• Data for the task:
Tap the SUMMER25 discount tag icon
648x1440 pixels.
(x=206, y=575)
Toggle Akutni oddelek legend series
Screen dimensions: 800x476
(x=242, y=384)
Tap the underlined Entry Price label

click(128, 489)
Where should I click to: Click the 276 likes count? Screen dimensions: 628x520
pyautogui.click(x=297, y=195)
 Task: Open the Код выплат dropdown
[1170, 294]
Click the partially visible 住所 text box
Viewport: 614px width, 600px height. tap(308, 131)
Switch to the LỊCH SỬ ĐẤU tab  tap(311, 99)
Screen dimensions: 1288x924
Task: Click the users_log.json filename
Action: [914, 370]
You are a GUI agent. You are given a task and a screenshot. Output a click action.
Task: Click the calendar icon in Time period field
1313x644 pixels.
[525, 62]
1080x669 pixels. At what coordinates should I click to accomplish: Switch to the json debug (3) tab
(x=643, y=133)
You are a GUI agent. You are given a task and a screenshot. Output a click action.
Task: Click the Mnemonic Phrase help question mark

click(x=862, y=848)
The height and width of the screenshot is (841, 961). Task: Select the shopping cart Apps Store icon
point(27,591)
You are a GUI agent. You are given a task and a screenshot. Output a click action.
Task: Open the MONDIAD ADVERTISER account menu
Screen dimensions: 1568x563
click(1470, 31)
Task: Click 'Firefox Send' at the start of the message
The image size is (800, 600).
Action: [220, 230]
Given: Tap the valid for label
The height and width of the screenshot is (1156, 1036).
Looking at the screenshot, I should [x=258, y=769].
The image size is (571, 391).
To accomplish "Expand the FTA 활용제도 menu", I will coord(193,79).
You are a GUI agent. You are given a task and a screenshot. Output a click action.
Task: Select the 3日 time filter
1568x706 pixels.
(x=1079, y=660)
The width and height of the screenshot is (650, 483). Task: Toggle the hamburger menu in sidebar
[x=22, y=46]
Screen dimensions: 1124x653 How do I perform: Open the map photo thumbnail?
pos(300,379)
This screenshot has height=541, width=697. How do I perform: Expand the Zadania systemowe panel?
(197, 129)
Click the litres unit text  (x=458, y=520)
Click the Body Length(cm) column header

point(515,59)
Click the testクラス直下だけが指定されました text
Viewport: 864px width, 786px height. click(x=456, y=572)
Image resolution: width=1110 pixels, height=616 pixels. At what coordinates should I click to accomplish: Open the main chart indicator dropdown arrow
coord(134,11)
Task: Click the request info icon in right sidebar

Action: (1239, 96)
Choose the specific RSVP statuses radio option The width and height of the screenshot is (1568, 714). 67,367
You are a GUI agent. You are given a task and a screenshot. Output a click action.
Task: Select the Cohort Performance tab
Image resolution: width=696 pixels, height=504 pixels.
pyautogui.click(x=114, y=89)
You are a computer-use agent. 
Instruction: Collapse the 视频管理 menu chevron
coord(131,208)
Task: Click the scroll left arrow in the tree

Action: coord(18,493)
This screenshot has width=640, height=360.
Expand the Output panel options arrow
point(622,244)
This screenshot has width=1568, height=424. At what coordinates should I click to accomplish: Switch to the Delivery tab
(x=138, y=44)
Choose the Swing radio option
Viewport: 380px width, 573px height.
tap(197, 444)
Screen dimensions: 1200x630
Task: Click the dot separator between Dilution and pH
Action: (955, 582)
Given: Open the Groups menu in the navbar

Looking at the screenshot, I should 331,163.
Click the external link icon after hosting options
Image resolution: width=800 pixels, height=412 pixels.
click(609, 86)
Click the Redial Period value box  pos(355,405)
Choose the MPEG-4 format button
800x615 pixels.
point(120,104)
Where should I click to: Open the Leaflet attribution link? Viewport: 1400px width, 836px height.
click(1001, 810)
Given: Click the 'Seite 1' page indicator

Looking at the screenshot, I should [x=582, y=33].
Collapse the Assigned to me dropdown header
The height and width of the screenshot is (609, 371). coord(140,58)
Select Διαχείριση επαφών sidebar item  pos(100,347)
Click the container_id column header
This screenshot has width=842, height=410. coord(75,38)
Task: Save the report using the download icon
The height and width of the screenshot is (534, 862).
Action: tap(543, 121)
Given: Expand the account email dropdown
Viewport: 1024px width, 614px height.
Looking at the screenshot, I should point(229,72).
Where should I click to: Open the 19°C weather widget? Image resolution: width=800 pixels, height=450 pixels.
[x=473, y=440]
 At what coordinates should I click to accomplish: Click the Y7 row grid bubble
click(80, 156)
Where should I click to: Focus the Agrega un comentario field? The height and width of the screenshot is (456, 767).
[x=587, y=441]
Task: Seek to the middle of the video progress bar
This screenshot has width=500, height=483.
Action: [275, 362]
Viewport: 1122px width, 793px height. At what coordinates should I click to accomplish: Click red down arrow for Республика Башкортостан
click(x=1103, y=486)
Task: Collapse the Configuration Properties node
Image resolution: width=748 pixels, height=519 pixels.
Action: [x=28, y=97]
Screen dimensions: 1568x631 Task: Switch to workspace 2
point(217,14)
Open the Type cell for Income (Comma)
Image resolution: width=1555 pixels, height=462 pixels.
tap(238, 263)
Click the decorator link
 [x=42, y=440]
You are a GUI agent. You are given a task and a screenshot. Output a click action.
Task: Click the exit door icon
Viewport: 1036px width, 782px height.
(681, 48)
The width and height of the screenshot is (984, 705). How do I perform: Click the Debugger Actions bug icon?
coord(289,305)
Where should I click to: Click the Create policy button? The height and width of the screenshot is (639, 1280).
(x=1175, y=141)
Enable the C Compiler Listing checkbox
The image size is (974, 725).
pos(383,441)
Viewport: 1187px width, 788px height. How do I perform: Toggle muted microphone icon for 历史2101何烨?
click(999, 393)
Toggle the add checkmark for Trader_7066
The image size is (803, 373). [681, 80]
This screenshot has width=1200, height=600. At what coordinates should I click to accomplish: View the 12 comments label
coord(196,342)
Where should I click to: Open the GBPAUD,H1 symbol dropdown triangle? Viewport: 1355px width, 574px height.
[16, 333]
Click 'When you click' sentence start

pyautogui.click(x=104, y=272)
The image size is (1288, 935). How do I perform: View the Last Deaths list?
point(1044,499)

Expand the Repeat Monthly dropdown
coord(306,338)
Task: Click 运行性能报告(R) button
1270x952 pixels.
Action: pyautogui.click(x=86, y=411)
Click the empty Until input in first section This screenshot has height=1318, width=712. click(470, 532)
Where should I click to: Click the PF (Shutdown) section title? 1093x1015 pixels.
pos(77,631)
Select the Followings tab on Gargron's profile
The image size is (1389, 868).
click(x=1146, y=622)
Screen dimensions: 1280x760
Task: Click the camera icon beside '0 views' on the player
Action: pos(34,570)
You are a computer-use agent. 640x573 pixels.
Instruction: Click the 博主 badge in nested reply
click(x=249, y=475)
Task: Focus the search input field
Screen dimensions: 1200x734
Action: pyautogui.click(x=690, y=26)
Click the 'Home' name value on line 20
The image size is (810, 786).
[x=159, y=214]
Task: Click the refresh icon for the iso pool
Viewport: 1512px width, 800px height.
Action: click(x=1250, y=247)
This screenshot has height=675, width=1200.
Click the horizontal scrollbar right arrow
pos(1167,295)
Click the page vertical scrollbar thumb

• The problem: Quote the whole listing above, leaving nothing out.

• The answer:
Tap the SUMMER25 discount tag icon
648x1440 pixels.
(x=206, y=575)
Toggle Akutni oddelek legend series
Screen dimensions: 800x476
(x=242, y=384)
Tap the underlined Entry Price label

click(128, 489)
Where should I click to: Click the 276 likes count? Screen dimensions: 628x520
pyautogui.click(x=297, y=195)
 Task: Open the Код выплат dropdown
[1170, 294]
Click the partially visible 住所 text box
Viewport: 614px width, 600px height. tap(308, 131)
Switch to the LỊCH SỬ ĐẤU tab  tap(311, 99)
Screen dimensions: 1288x924
Task: Click the users_log.json filename
Action: [914, 370]
You are a GUI agent. You are given a task and a screenshot. Output a click action.
Task: Click the calendar icon in Time period field
1313x644 pixels.
[525, 62]
1080x669 pixels. At what coordinates should I click to accomplish: Switch to the json debug (3) tab
(x=643, y=133)
You are a GUI agent. You are given a task and a screenshot. Output a click action.
Task: Click the Mnemonic Phrase help question mark

click(x=862, y=848)
The height and width of the screenshot is (841, 961). Task: Select the shopping cart Apps Store icon
point(27,591)
You are a GUI agent. You are given a task and a screenshot. Output a click action.
Task: Open the MONDIAD ADVERTISER account menu
Screen dimensions: 1568x563
click(1470, 31)
Task: Click 'Firefox Send' at the start of the message
The image size is (800, 600).
Action: [220, 230]
Given: Tap the valid for label
The height and width of the screenshot is (1156, 1036).
Looking at the screenshot, I should [x=258, y=769].
The image size is (571, 391).
To accomplish "Expand the FTA 활용제도 menu", I will coord(193,79).
You are a GUI agent. You are given a task and a screenshot. Output a click action.
Task: Select the 3日 time filter
1568x706 pixels.
(x=1079, y=660)
The width and height of the screenshot is (650, 483). Task: Toggle the hamburger menu in sidebar
[x=22, y=46]
Screen dimensions: 1124x653 How do I perform: Open the map photo thumbnail?
pos(300,379)
This screenshot has height=541, width=697. How do I perform: Expand the Zadania systemowe panel?
(197, 129)
Click the litres unit text  (x=458, y=520)
Click the Body Length(cm) column header

point(515,59)
Click the testクラス直下だけが指定されました text
Viewport: 864px width, 786px height. click(x=456, y=572)
Image resolution: width=1110 pixels, height=616 pixels. At what coordinates should I click to accomplish: Open the main chart indicator dropdown arrow
coord(134,11)
Task: Click the request info icon in right sidebar

Action: (1239, 96)
Choose the specific RSVP statuses radio option The width and height of the screenshot is (1568, 714). 67,367
You are a GUI agent. You are given a task and a screenshot. Output a click action.
Task: Select the Cohort Performance tab
Image resolution: width=696 pixels, height=504 pixels.
pyautogui.click(x=114, y=89)
You are a computer-use agent. 
Instruction: Collapse the 视频管理 menu chevron
coord(131,208)
Task: Click the scroll left arrow in the tree

Action: coord(18,493)
This screenshot has width=640, height=360.
Expand the Output panel options arrow
point(622,244)
This screenshot has width=1568, height=424. At what coordinates should I click to accomplish: Switch to the Delivery tab
(x=138, y=44)
Choose the Swing radio option
Viewport: 380px width, 573px height.
tap(197, 444)
Screen dimensions: 1200x630
Task: Click the dot separator between Dilution and pH
Action: (955, 582)
Given: Open the Groups menu in the navbar

Looking at the screenshot, I should 331,163.
Click the external link icon after hosting options
Image resolution: width=800 pixels, height=412 pixels.
click(609, 86)
Click the Redial Period value box  pos(355,405)
Choose the MPEG-4 format button
800x615 pixels.
point(120,104)
Where should I click to: Open the Leaflet attribution link? Viewport: 1400px width, 836px height.
click(1001, 810)
Given: Click the 'Seite 1' page indicator

Looking at the screenshot, I should [x=582, y=33].
Collapse the Assigned to me dropdown header
The height and width of the screenshot is (609, 371). coord(140,58)
Select Διαχείριση επαφών sidebar item  pos(100,347)
Click the container_id column header
This screenshot has width=842, height=410. coord(75,38)
Task: Save the report using the download icon
The height and width of the screenshot is (534, 862).
Action: tap(543, 121)
Given: Expand the account email dropdown
Viewport: 1024px width, 614px height.
Looking at the screenshot, I should point(229,72).
Where should I click to: Open the 19°C weather widget? Image resolution: width=800 pixels, height=450 pixels.
[x=473, y=440]
 At what coordinates should I click to accomplish: Click the Y7 row grid bubble
click(80, 156)
Where should I click to: Focus the Agrega un comentario field? The height and width of the screenshot is (456, 767).
[x=587, y=441]
Task: Seek to the middle of the video progress bar
This screenshot has width=500, height=483.
Action: [275, 362]
Viewport: 1122px width, 793px height. At what coordinates should I click to accomplish: Click red down arrow for Республика Башкортостан
click(x=1103, y=486)
Task: Collapse the Configuration Properties node
Image resolution: width=748 pixels, height=519 pixels.
Action: [x=28, y=97]
Screen dimensions: 1568x631 Task: Switch to workspace 2
point(217,14)
Open the Type cell for Income (Comma)
Image resolution: width=1555 pixels, height=462 pixels.
tap(238, 263)
Click the decorator link
 [x=42, y=440]
You are a GUI agent. You are given a task and a screenshot. Output a click action.
Task: Click the exit door icon
Viewport: 1036px width, 782px height.
(681, 48)
The width and height of the screenshot is (984, 705). How do I perform: Click the Debugger Actions bug icon?
coord(289,305)
Where should I click to: Click the Create policy button? The height and width of the screenshot is (639, 1280).
(x=1175, y=141)
Enable the C Compiler Listing checkbox
The image size is (974, 725).
pos(383,441)
Viewport: 1187px width, 788px height. How do I perform: Toggle muted microphone icon for 历史2101何烨?
click(999, 393)
Toggle the add checkmark for Trader_7066
The image size is (803, 373). [681, 80]
This screenshot has width=1200, height=600. At what coordinates should I click to accomplish: View the 12 comments label
coord(196,342)
Where should I click to: Open the GBPAUD,H1 symbol dropdown triangle? Viewport: 1355px width, 574px height.
[16, 333]
Click 'When you click' sentence start

pyautogui.click(x=104, y=272)
The image size is (1288, 935). How do I perform: View the Last Deaths list?
point(1044,499)

Expand the Repeat Monthly dropdown
coord(306,338)
Task: Click 运行性能报告(R) button
1270x952 pixels.
Action: pyautogui.click(x=86, y=411)
Click the empty Until input in first section This screenshot has height=1318, width=712. click(470, 532)
Where should I click to: Click the PF (Shutdown) section title? 1093x1015 pixels.
pos(77,631)
Select the Followings tab on Gargron's profile
The image size is (1389, 868).
click(x=1146, y=622)
Screen dimensions: 1280x760
Task: Click the camera icon beside '0 views' on the player
Action: pos(34,570)
You are a computer-use agent. 640x573 pixels.
Instruction: Click the 博主 badge in nested reply
click(x=249, y=475)
Task: Focus the search input field
Screen dimensions: 1200x734
Action: pyautogui.click(x=690, y=26)
Click the 'Home' name value on line 20
The image size is (810, 786).
[x=159, y=214]
Task: Click the refresh icon for the iso pool
Viewport: 1512px width, 800px height.
Action: click(x=1250, y=247)
This screenshot has height=675, width=1200.
Click the horizontal scrollbar right arrow
pos(1167,295)
Click the page vertical scrollbar thumb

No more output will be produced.